┌─ Supplied records

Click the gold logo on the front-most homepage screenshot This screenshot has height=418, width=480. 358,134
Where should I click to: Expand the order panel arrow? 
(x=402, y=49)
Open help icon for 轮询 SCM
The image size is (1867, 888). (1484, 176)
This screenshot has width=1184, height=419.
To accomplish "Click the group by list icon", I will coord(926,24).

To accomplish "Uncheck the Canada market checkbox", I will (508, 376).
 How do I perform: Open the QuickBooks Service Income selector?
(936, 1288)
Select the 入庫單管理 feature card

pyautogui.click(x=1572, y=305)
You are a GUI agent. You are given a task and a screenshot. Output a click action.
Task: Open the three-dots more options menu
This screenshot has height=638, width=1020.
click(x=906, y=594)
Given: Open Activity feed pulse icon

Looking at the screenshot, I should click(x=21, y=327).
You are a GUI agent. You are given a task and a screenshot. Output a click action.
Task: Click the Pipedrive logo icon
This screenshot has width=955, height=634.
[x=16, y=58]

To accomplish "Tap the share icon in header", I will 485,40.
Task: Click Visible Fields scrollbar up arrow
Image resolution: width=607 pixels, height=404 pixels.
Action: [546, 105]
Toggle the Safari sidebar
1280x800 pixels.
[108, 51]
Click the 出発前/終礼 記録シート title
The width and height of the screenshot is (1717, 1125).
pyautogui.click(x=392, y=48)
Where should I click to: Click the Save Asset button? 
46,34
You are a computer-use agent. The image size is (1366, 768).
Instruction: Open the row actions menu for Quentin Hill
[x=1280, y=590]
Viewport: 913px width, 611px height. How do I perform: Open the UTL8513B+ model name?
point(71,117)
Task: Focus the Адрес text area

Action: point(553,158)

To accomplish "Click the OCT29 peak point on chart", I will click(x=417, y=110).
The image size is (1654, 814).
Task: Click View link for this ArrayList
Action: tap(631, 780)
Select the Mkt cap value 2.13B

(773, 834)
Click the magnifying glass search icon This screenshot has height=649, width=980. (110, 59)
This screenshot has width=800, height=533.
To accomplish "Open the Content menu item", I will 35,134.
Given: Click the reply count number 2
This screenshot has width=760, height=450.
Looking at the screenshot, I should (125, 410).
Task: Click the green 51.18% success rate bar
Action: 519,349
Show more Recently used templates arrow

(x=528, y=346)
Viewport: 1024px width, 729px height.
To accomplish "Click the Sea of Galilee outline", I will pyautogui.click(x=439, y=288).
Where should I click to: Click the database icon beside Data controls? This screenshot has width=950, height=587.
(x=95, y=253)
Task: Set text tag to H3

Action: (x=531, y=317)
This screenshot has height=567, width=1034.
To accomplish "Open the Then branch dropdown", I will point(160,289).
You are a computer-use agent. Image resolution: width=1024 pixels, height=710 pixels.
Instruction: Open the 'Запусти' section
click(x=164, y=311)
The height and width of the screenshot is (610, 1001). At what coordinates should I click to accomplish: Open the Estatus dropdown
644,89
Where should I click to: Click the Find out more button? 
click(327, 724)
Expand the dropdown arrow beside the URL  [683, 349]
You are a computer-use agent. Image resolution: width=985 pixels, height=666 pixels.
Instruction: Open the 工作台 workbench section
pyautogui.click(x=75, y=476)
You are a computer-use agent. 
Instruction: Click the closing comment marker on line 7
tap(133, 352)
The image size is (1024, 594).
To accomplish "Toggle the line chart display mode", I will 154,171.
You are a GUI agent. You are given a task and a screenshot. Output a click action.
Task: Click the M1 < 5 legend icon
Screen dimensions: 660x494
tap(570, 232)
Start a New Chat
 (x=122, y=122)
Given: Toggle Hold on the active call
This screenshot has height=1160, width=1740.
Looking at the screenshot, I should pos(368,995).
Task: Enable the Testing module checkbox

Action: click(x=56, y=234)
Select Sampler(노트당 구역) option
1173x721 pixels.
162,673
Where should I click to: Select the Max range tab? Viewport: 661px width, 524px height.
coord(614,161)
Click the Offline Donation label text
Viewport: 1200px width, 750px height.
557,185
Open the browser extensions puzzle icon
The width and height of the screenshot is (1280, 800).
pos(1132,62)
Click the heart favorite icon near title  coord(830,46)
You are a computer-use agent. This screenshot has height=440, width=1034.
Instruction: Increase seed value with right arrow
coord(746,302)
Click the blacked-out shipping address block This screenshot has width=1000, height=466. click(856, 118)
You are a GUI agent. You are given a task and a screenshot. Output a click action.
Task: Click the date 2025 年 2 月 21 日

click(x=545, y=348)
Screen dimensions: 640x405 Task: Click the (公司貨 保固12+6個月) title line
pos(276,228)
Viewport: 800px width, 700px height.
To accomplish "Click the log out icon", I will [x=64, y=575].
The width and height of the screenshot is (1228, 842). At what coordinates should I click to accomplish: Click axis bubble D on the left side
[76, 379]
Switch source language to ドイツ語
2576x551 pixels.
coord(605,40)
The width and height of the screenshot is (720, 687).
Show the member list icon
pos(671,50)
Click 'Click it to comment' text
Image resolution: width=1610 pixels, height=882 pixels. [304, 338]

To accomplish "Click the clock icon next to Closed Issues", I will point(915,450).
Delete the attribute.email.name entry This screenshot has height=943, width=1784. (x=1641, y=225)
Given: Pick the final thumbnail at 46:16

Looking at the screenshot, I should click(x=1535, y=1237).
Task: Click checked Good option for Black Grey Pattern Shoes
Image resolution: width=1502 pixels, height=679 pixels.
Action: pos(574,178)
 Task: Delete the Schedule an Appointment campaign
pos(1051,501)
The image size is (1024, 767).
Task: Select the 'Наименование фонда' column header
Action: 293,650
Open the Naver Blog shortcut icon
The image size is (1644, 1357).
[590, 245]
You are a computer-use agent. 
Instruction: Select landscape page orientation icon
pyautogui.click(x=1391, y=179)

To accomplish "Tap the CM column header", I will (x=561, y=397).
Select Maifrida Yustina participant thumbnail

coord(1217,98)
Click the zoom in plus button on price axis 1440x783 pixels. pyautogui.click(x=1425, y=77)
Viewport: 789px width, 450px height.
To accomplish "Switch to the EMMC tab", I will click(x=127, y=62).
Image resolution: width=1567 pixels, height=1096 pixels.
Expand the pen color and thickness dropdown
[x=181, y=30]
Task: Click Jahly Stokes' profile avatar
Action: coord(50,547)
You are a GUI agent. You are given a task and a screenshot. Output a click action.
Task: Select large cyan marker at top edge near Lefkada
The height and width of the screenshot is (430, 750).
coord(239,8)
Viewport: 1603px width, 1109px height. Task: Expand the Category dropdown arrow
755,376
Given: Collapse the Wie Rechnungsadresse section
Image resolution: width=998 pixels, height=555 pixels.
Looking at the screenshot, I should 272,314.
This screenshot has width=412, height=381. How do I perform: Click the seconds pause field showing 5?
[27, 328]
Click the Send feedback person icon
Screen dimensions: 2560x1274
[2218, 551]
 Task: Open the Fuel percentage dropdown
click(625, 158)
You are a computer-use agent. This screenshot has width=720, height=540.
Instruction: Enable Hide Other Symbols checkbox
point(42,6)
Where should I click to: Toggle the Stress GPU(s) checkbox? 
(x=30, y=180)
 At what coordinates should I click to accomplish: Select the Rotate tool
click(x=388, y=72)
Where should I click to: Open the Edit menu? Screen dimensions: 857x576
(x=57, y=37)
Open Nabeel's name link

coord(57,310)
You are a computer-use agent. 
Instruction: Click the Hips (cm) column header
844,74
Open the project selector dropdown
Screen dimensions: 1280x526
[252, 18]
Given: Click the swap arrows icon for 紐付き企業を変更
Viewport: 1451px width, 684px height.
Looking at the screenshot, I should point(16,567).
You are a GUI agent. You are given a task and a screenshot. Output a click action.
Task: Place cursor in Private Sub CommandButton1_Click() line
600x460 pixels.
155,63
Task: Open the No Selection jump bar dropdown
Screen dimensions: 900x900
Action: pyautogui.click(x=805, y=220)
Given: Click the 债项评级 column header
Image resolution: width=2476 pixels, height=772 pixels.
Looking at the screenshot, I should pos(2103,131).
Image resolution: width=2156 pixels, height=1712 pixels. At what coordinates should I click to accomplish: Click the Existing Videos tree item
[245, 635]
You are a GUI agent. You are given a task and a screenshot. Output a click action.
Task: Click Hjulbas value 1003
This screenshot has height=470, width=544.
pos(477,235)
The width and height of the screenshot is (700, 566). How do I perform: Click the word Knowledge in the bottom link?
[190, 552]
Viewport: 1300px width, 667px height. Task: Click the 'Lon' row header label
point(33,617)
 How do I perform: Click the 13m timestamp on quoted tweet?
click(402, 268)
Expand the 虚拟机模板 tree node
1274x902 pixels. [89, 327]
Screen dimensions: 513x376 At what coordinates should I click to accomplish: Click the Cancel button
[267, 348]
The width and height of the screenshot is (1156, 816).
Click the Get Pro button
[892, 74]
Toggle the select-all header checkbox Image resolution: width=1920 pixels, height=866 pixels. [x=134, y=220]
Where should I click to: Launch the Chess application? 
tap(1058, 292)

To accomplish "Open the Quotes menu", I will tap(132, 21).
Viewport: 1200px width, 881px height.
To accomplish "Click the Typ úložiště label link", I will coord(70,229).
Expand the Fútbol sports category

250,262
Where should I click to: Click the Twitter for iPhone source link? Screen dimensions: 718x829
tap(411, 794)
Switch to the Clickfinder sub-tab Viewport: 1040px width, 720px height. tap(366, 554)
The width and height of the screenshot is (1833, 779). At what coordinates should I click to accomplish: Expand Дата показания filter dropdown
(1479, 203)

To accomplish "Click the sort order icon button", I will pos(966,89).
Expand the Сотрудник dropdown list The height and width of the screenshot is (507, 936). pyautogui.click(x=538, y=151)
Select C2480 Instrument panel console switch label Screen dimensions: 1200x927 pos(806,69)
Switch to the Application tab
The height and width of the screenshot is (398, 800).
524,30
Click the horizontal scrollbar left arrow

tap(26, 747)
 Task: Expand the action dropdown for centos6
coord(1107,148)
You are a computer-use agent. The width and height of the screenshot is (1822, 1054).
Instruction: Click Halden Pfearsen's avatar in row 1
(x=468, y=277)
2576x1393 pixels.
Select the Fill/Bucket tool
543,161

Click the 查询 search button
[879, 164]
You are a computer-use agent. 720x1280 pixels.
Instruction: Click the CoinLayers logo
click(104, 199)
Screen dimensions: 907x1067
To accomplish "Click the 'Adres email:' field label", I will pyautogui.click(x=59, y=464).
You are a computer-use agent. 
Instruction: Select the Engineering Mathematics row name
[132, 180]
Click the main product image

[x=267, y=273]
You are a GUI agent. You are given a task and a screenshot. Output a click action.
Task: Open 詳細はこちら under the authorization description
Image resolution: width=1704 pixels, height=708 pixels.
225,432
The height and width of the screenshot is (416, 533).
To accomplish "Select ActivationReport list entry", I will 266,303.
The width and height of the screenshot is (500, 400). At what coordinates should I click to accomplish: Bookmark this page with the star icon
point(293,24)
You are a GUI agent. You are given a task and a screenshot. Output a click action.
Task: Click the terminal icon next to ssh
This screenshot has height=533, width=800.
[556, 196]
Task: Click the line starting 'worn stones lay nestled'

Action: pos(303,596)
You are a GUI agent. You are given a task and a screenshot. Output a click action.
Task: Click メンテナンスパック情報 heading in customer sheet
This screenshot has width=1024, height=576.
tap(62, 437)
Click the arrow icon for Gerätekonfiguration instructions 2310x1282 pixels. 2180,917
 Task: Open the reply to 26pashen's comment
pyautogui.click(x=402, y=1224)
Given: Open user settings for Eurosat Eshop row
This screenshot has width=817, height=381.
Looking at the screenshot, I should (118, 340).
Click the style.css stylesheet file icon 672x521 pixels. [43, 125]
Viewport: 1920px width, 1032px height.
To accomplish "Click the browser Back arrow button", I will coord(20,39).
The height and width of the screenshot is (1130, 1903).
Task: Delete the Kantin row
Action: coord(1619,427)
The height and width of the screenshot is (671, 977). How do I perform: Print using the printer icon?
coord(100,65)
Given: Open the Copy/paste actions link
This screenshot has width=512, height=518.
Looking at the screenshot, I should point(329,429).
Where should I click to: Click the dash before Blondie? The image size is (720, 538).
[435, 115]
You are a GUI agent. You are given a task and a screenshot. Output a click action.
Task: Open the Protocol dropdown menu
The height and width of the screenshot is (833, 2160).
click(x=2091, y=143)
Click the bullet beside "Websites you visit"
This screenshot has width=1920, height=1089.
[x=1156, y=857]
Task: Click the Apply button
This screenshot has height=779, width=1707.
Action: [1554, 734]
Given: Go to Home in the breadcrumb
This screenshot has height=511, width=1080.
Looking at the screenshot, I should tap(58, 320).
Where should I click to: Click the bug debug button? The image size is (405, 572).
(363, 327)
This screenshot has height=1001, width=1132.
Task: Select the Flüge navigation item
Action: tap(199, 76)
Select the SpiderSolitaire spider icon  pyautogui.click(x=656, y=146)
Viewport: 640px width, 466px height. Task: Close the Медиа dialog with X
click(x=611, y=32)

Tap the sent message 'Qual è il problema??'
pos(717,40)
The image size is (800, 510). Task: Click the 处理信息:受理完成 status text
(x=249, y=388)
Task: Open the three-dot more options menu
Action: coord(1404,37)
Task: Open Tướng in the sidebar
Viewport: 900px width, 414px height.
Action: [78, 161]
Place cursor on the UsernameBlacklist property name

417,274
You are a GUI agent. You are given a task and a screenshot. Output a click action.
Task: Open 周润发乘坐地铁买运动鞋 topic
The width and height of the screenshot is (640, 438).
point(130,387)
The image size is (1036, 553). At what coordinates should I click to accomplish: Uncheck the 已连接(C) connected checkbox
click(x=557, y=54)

└─

§ **About this exercise**
Among the records above, repeat exactly the line with "The width and height of the screenshot is (1228, 842).", the line with "Given: Collapse the", and every line in between, and only those.

§ **Answer to this problem**
The width and height of the screenshot is (1228, 842). At what coordinates should I click to accomplish: Click axis bubble D on the left side
[76, 379]
Switch source language to ドイツ語
2576x551 pixels.
coord(605,40)
The width and height of the screenshot is (720, 687).
Show the member list icon
pos(671,50)
Click 'Click it to comment' text
Image resolution: width=1610 pixels, height=882 pixels. [304, 338]

To accomplish "Click the clock icon next to Closed Issues", I will point(915,450).
Delete the attribute.email.name entry This screenshot has height=943, width=1784. (x=1641, y=225)
Given: Pick the final thumbnail at 46:16

Looking at the screenshot, I should click(x=1535, y=1237).
Task: Click checked Good option for Black Grey Pattern Shoes
Image resolution: width=1502 pixels, height=679 pixels.
Action: pos(574,178)
 Task: Delete the Schedule an Appointment campaign
pos(1051,501)
The image size is (1024, 767).
Task: Select the 'Наименование фонда' column header
Action: 293,650
Open the Naver Blog shortcut icon
The image size is (1644, 1357).
[590, 245]
You are a computer-use agent. 
Instruction: Select landscape page orientation icon
pyautogui.click(x=1391, y=179)

To accomplish "Tap the CM column header", I will (x=561, y=397).
Select Maifrida Yustina participant thumbnail

coord(1217,98)
Click the zoom in plus button on price axis 1440x783 pixels. pyautogui.click(x=1425, y=77)
Viewport: 789px width, 450px height.
To accomplish "Switch to the EMMC tab", I will click(x=127, y=62).
Image resolution: width=1567 pixels, height=1096 pixels.
Expand the pen color and thickness dropdown
[x=181, y=30]
Task: Click Jahly Stokes' profile avatar
Action: coord(50,547)
You are a GUI agent. You are given a task and a screenshot. Output a click action.
Task: Select large cyan marker at top edge near Lefkada
The height and width of the screenshot is (430, 750).
coord(239,8)
Viewport: 1603px width, 1109px height. Task: Expand the Category dropdown arrow
755,376
Given: Collapse the Wie Rechnungsadresse section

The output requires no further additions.